• **Problem**
Provide the number of lines in the entries below containing "group", with no further words.

── Given records

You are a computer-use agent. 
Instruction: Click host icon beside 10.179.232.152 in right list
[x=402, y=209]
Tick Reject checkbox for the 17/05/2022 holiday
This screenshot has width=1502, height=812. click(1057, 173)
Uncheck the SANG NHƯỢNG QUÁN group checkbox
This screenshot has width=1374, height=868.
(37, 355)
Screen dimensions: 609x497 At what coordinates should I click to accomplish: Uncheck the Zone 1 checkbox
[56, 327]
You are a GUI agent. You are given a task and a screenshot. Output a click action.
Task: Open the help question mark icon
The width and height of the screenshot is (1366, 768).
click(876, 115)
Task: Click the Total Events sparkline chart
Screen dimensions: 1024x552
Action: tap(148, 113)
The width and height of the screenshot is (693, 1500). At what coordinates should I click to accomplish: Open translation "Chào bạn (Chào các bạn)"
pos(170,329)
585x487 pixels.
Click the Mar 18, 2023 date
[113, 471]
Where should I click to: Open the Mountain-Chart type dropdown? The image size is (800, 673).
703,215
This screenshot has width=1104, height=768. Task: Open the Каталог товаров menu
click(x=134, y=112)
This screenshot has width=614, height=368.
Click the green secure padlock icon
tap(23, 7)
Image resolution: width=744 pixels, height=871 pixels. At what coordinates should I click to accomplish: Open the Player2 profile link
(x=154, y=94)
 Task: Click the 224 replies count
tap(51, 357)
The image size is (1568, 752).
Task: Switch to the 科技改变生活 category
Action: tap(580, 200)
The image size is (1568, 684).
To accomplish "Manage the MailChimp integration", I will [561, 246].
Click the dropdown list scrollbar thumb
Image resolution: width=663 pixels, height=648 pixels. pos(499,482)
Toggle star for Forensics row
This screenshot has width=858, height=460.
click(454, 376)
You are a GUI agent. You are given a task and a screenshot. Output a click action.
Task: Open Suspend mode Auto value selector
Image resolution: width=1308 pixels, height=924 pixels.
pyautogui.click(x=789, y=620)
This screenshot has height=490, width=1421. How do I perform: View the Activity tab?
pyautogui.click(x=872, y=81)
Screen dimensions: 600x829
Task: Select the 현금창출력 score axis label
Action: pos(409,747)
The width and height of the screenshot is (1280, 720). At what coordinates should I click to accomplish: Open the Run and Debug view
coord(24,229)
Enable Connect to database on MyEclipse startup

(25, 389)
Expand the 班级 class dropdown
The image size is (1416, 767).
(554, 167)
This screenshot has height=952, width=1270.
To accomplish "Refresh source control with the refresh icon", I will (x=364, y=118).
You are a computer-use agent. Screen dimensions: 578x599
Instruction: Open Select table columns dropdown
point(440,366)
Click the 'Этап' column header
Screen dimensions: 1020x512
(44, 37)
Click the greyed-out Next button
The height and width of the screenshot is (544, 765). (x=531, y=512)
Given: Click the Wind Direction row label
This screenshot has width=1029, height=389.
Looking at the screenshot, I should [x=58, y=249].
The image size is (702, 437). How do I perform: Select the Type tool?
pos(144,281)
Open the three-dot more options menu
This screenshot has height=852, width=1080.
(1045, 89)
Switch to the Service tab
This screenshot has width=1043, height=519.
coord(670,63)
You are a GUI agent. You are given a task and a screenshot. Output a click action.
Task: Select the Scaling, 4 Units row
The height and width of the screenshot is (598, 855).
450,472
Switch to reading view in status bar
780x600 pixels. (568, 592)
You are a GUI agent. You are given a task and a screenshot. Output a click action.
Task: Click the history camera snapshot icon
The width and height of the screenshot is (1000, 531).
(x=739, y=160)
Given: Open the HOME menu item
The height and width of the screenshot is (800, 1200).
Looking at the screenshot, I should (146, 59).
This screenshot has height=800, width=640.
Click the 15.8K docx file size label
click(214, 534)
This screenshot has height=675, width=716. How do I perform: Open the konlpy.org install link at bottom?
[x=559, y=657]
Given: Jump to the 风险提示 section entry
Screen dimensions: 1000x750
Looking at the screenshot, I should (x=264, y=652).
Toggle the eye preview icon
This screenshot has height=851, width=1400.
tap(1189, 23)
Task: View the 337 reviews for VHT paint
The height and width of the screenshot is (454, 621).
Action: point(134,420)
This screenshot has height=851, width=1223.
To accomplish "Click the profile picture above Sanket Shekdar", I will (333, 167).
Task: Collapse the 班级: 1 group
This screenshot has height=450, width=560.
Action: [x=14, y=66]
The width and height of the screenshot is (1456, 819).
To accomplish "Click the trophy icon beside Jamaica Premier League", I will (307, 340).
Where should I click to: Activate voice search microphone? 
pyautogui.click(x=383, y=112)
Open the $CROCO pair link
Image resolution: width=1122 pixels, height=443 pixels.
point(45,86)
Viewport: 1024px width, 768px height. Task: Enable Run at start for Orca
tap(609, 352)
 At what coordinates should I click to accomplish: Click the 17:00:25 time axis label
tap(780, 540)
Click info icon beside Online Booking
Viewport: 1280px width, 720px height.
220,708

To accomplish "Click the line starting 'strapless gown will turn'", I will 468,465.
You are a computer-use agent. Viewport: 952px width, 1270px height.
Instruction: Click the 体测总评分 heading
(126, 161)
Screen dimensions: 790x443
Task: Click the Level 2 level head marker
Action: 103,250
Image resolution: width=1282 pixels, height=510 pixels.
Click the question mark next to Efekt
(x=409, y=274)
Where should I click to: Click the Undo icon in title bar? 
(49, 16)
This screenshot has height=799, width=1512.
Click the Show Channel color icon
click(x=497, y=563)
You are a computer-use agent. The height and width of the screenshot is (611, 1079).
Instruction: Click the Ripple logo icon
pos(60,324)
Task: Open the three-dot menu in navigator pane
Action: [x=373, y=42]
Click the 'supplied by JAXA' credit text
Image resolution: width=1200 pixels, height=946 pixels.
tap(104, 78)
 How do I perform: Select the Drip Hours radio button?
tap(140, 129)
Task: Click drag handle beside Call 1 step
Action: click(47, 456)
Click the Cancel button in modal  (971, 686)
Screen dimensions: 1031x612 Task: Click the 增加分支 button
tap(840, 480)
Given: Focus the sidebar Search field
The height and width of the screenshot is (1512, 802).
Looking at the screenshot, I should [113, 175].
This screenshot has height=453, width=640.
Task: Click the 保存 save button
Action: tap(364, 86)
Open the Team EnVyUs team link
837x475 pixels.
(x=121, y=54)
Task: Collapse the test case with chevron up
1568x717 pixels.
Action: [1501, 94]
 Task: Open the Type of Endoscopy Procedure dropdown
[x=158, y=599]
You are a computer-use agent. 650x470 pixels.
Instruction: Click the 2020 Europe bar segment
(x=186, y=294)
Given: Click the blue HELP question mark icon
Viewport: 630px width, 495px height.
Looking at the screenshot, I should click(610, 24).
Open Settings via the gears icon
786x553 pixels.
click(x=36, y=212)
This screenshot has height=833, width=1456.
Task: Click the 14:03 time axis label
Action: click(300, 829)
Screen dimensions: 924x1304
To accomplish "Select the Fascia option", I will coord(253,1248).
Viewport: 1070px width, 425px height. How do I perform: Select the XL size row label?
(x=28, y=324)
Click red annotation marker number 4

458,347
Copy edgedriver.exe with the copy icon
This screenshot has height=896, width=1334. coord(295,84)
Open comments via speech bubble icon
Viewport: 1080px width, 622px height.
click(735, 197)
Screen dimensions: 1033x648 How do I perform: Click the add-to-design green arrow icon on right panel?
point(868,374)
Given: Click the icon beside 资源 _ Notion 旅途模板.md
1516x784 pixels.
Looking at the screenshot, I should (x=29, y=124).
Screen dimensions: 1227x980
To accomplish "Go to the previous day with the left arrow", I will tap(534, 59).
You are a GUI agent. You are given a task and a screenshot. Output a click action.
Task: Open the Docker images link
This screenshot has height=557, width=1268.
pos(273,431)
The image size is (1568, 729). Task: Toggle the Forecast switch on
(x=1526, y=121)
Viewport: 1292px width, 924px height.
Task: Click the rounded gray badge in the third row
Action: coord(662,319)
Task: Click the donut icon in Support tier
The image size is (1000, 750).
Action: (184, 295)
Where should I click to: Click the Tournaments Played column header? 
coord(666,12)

────

• **Task response**
2